AFAIK, this is still an open issue, but we can't work on it until after April 15th.
@stanmoore1 similar things can happen with many, if not most files that LAMMPS is reading, e.g. potential files. LAMMPS also doesn't check in many places, if fread() or fscanf() fails.
I've been looking at fixing those sections up to get cleaner build logs, since they generate a lot of compiler warnings about unused return values. Right now I'm just assigning the return value to an used variable. I would be happy to do things The Right Way and handle cases where the retval isn't correct based on what ferror()/feof() say. Maybe wrap up the calls to a utility function.
Can't promise a time frame, based on the number of fread/fscanf calls I'm seeing, but happy to plug away as time permits.
@stanmoore1 similar things can happen with many, if not most files that LAMMPS is reading, e.g. potential files. LAMMPS also doesn't check in many places, if fread() or fscanf() fails.
I've been looking at fixing those sections up to get cleaner build logs, since they generate a lot of compiler warnings about unused return values. Right now I'm just assigning the return value to an used variable. I would be happy to do things The Right Way and handle cases where the retval isn't correct based on what ferror()/feof() say. Maybe wrap up the calls to a utility function.
Can't promise a time frame, based on the number of fread/fscanf calls I'm seeing, but happy to plug away as time permits.
@joeweaver thanks for your interest to help out. Please note that a lot of things have changed in the core LAMMPS code since this issue was posted and particularly since we switched to C++11 over a year ago and did some significant refactoring (which is still ongoing as time permits). We have a bunch of helpful utility functions and special purpose classes for redundant tasks like reading (potential) files or parsing text or values with validity checks (unlike atoi() or atof() and similar). This has been applied to a significant chunk of the core LAMMPS code and also parts of the packages.
Thanks for updating me on this, especially the pointer on the utility functions. I believe I'm still seeing some bare calls to fread and such on an up-to-date source tree. (Example, variable.cpp line 715). I'd be happy to fix these up using the util functions and submit PRs as I come across them.

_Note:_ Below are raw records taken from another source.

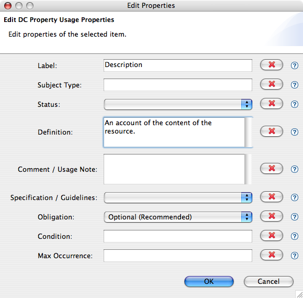Click the Max Occurrence input field
The width and height of the screenshot is (303, 298).
178,256
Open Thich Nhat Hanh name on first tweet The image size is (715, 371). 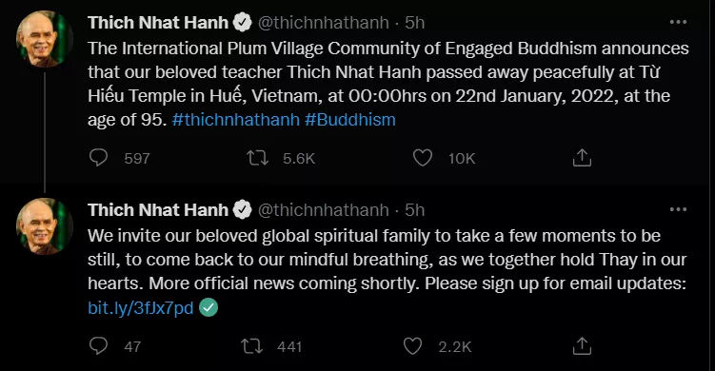pyautogui.click(x=158, y=22)
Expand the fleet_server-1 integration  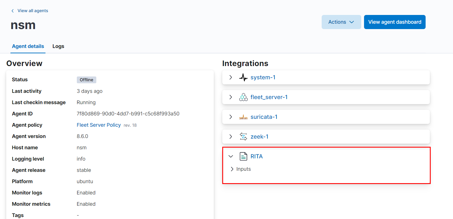(231, 97)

Thanks for updating me on this, especially the pointer on the utility functions. I believe I'm still seeing some bare calls to fread and such on an up-to-date source tree. (Example, variable.cpp line 715). I'd be happy to fix these up using the util functions and submit PRs as I come across them.
That specific use in the Variable class does not need updating, since it is reading a file that was just written and great care is taken to make certain the file is always present when it needs to be. Before that step has a chance to fail, other parts of LAMMPS will have failed already.

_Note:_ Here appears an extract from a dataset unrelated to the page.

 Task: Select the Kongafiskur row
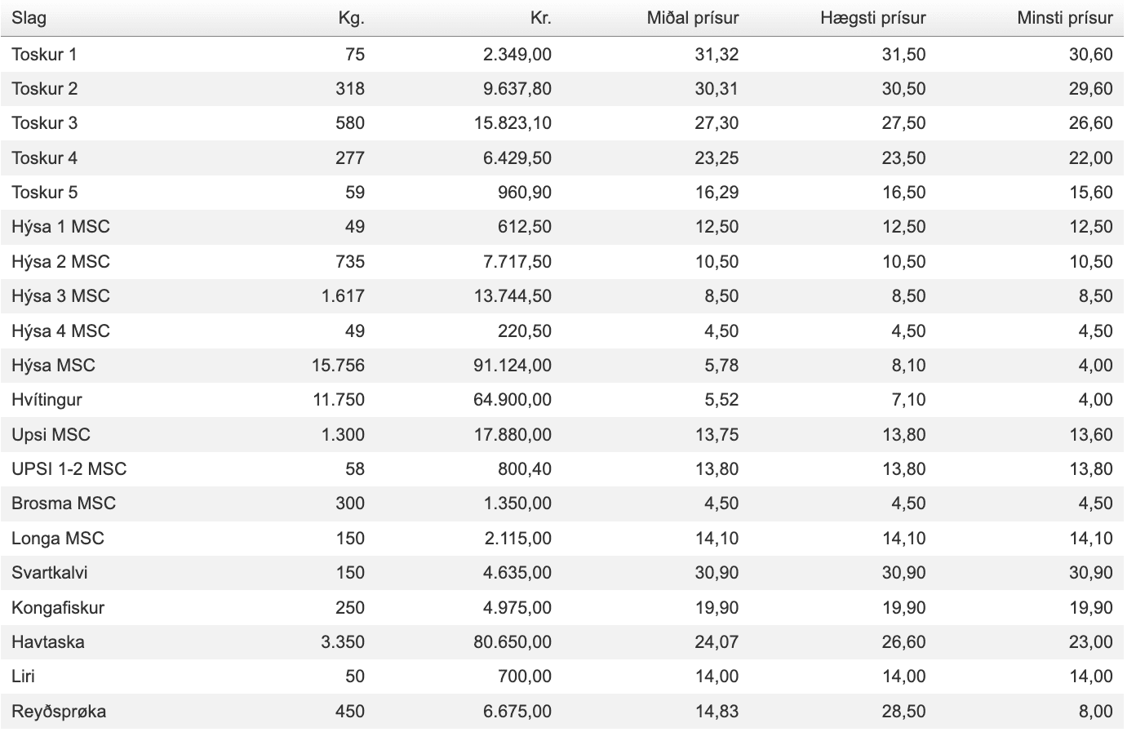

The utils namespace functions should be mostly needed when reading (binary) restart files. For reading parameter or potential files, it is usually not worth the effort of updating those, since those should be refactored to use the (Potential)FileReader classes and then do the parsing with the ValueTokenizer class. If that is done well, then the amount of code required to read/parse a file will shrink substantially and the checks only need to be done in those classes and failures will be converted to exceptions. That also requires in some cases some code restructuring so that the reading is only done on MPI rank 0 and the parsed data then communicated (rather than broadcasting each line and parsing it on every MPI rank).
That make sense to me. It leaves a few compiler warnings during builds, but not the end of the world.